▶ _Requirement_
Would you reproduce the listing exactly, leaving nothing out?

▶ _Dataset content_
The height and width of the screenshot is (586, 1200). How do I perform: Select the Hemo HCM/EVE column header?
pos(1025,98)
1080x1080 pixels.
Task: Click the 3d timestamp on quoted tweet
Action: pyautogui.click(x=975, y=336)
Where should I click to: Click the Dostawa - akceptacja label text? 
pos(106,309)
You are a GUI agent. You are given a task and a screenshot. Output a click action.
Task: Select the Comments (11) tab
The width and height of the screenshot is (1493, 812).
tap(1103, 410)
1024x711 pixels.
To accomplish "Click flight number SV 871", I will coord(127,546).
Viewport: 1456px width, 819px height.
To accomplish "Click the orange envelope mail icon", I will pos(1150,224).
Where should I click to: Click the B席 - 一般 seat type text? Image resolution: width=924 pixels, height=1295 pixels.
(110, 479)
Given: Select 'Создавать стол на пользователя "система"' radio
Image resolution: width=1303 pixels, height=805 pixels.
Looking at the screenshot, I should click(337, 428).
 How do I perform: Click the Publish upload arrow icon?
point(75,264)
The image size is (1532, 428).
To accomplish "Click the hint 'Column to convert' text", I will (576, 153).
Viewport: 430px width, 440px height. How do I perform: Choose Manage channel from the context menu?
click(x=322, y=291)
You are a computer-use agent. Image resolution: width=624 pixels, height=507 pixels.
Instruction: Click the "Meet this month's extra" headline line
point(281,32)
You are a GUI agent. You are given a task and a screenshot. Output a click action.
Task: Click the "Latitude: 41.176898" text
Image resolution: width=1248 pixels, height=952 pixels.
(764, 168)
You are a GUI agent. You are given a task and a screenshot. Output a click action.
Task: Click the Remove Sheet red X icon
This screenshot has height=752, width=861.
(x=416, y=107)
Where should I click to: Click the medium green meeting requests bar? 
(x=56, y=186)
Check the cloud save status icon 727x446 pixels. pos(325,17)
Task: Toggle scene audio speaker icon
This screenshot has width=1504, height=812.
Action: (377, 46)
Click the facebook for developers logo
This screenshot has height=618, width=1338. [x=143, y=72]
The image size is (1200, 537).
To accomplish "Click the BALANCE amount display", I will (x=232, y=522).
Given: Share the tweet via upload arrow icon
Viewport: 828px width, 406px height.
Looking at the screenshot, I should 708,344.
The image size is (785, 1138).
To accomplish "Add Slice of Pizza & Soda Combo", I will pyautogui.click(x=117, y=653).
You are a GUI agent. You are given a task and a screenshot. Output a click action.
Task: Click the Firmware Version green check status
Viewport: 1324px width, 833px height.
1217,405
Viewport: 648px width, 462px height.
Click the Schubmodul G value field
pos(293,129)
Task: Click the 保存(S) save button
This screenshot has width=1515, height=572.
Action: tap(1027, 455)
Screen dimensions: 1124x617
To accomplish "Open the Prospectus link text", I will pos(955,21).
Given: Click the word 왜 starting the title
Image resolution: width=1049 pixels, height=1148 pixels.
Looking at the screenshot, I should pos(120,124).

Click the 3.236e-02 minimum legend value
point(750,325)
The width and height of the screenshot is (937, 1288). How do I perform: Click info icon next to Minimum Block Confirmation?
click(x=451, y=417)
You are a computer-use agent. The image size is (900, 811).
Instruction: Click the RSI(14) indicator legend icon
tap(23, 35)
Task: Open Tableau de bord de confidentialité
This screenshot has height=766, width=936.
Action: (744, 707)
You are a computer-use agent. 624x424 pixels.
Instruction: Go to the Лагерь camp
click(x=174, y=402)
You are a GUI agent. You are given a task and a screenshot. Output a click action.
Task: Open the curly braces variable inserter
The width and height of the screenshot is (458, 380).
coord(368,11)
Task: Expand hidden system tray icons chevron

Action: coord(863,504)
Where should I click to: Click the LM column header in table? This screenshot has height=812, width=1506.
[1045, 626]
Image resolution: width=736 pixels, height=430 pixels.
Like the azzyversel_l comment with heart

▶ _Response box_
The height and width of the screenshot is (586, 1200). How do I perform: Select the Hemo HCM/EVE column header?
pos(1025,98)
1080x1080 pixels.
Task: Click the 3d timestamp on quoted tweet
Action: pyautogui.click(x=975, y=336)
Where should I click to: Click the Dostawa - akceptacja label text? 
pos(106,309)
You are a GUI agent. You are given a task and a screenshot. Output a click action.
Task: Select the Comments (11) tab
The width and height of the screenshot is (1493, 812).
tap(1103, 410)
1024x711 pixels.
To accomplish "Click flight number SV 871", I will coord(127,546).
Viewport: 1456px width, 819px height.
To accomplish "Click the orange envelope mail icon", I will pos(1150,224).
Where should I click to: Click the B席 - 一般 seat type text? Image resolution: width=924 pixels, height=1295 pixels.
(110, 479)
Given: Select 'Создавать стол на пользователя "система"' radio
Image resolution: width=1303 pixels, height=805 pixels.
Looking at the screenshot, I should click(337, 428).
 How do I perform: Click the Publish upload arrow icon?
point(75,264)
The image size is (1532, 428).
To accomplish "Click the hint 'Column to convert' text", I will (576, 153).
Viewport: 430px width, 440px height. How do I perform: Choose Manage channel from the context menu?
click(x=322, y=291)
You are a computer-use agent. Image resolution: width=624 pixels, height=507 pixels.
Instruction: Click the "Meet this month's extra" headline line
point(281,32)
You are a GUI agent. You are given a task and a screenshot. Output a click action.
Task: Click the "Latitude: 41.176898" text
Image resolution: width=1248 pixels, height=952 pixels.
(764, 168)
You are a GUI agent. You are given a task and a screenshot. Output a click action.
Task: Click the Remove Sheet red X icon
This screenshot has height=752, width=861.
(x=416, y=107)
Where should I click to: Click the medium green meeting requests bar? 
(x=56, y=186)
Check the cloud save status icon 727x446 pixels. pos(325,17)
Task: Toggle scene audio speaker icon
This screenshot has width=1504, height=812.
Action: (377, 46)
Click the facebook for developers logo
This screenshot has height=618, width=1338. [x=143, y=72]
The image size is (1200, 537).
To accomplish "Click the BALANCE amount display", I will (x=232, y=522).
Given: Share the tweet via upload arrow icon
Viewport: 828px width, 406px height.
Looking at the screenshot, I should 708,344.
The image size is (785, 1138).
To accomplish "Add Slice of Pizza & Soda Combo", I will pyautogui.click(x=117, y=653).
You are a GUI agent. You are given a task and a screenshot. Output a click action.
Task: Click the Firmware Version green check status
Viewport: 1324px width, 833px height.
1217,405
Viewport: 648px width, 462px height.
Click the Schubmodul G value field
pos(293,129)
Task: Click the 保存(S) save button
This screenshot has width=1515, height=572.
Action: tap(1027, 455)
Screen dimensions: 1124x617
To accomplish "Open the Prospectus link text", I will pos(955,21).
Given: Click the word 왜 starting the title
Image resolution: width=1049 pixels, height=1148 pixels.
Looking at the screenshot, I should pos(120,124).

Click the 3.236e-02 minimum legend value
point(750,325)
The width and height of the screenshot is (937, 1288). How do I perform: Click info icon next to Minimum Block Confirmation?
click(x=451, y=417)
You are a computer-use agent. The image size is (900, 811).
Instruction: Click the RSI(14) indicator legend icon
tap(23, 35)
Task: Open Tableau de bord de confidentialité
This screenshot has height=766, width=936.
Action: (744, 707)
You are a computer-use agent. 624x424 pixels.
Instruction: Go to the Лагерь camp
click(x=174, y=402)
You are a GUI agent. You are given a task and a screenshot. Output a click action.
Task: Open the curly braces variable inserter
The width and height of the screenshot is (458, 380).
coord(368,11)
Task: Expand hidden system tray icons chevron

Action: coord(863,504)
Where should I click to: Click the LM column header in table? This screenshot has height=812, width=1506.
[1045, 626]
Image resolution: width=736 pixels, height=430 pixels.
Like the azzyversel_l comment with heart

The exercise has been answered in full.